In what might be the beginning of a new trend for small city governments, Adel, Ga., this week launched a new city-owned wireless broadband network to bring high-speed Internet access to businesses and residents.
Broadband options in Adel, a city of 5,300, were limited before the city stepped in. DSL service was available in some areas, but not city-wide, said Jerry Permenter, Adel’s city manager. So the city decided to take advantage of its existing fiber optic ring to build the new Southlink.us network.
The result is a hybrid system that combines the city’s 14 miles of fiber with both line of sight (LOS) and non line of sight (NLOS) wireless equipment from Navini Networks and Motorola Canopy.
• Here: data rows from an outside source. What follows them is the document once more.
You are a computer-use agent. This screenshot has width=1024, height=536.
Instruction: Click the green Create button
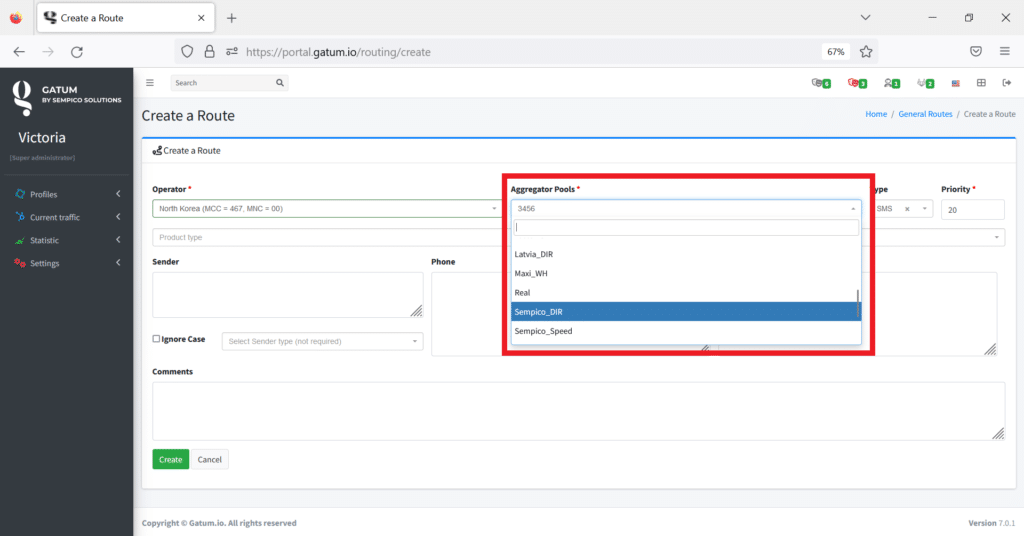click(170, 460)
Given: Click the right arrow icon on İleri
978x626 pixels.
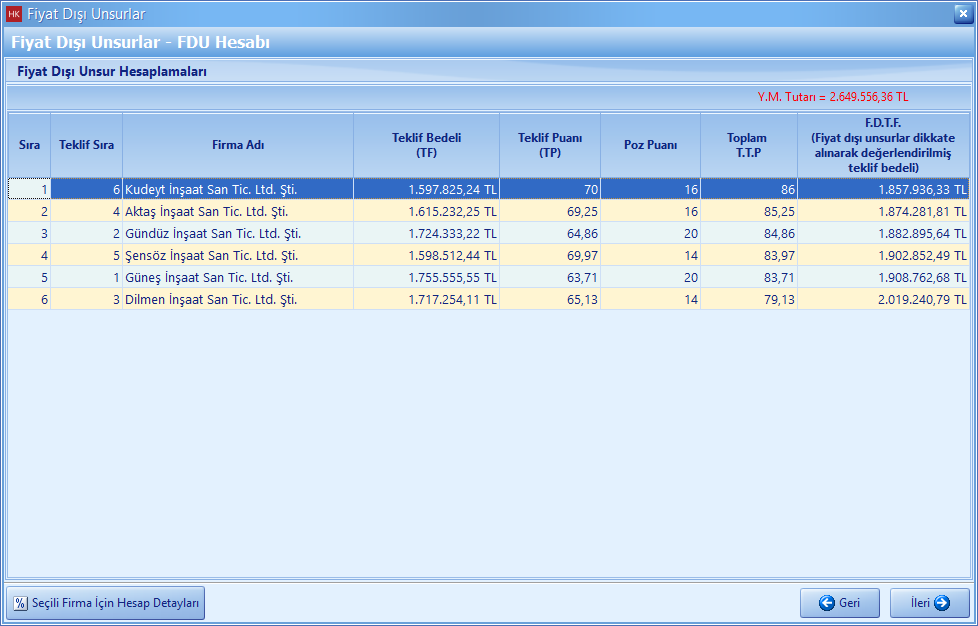Looking at the screenshot, I should pyautogui.click(x=941, y=603).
Adel will sell broadband service to residents and business owners much as it does electricity, water and natural gas. “This was just a natural fit for us,” said Permenter.
Indeed, the city-as-WISP model makes sense for a lot of small cities, noted Daryl Schoolar, an analyst with In-Stat/MDR. “So many cities have laid fiber to try to attract businesses,” he said. “This is the next logical step.”
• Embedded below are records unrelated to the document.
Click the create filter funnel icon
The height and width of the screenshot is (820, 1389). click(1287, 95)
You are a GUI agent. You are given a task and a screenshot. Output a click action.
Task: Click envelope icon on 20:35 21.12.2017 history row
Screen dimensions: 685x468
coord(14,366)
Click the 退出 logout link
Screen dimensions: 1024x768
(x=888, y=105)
Adel’s network was deployed by Tri-State Broadband, which has installed similar networks for five other cities in Georgia. The Roswell, Ga.-based company designed the network from start to finish, and will also maintain it for the city. “We do everything from the feasibility study to engineering studies to the development of the sales and marketing plan,” said John Overley, vice president of sales and marketing for Tri-State Broadband.
“We built the Web site, we do all the branding. We do anything and everything.” That includes billing and authentication, which the company handles through its network operations center (NOC) in Atlanta.
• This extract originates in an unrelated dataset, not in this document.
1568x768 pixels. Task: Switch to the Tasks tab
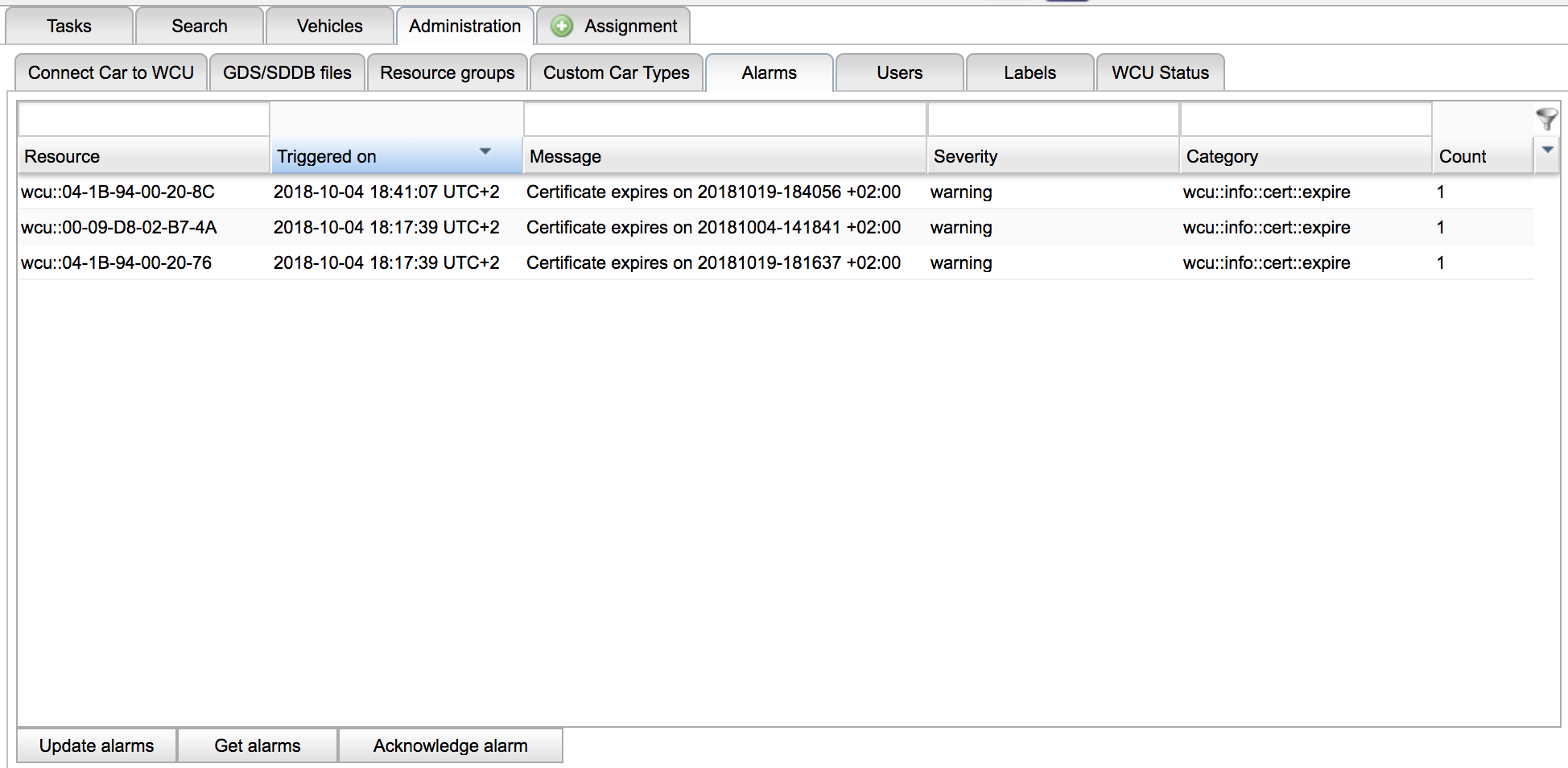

In this case, Tri-State used gear from Navini and Motorola to set up the network, but Overley said the company has used equipment from other wireless broadband vendors, including Alverion, Proxim and Waverider, in other deployments. He said they always set up two separate systems — one LOS and one NLOS — to address the different bandwidth needs of commercial customers and residential users.
Having a fixed wireless system in addition to a fiber backbone allows municipal governments to offer a wide range of services and pricing schemes to the community, said Overley. “By putting in a wireless adjunct product as part of your portfolio, you increase your flexibility.”
In Adel, residents and businesses can choose from plans that range from $42.95 per month for up to 256Kbps (“Residential Lite”) to $119.95 per month for up to 1.5Mbps (“Business Premium”). The city is waiving installation, activation and modem fees for the first three months.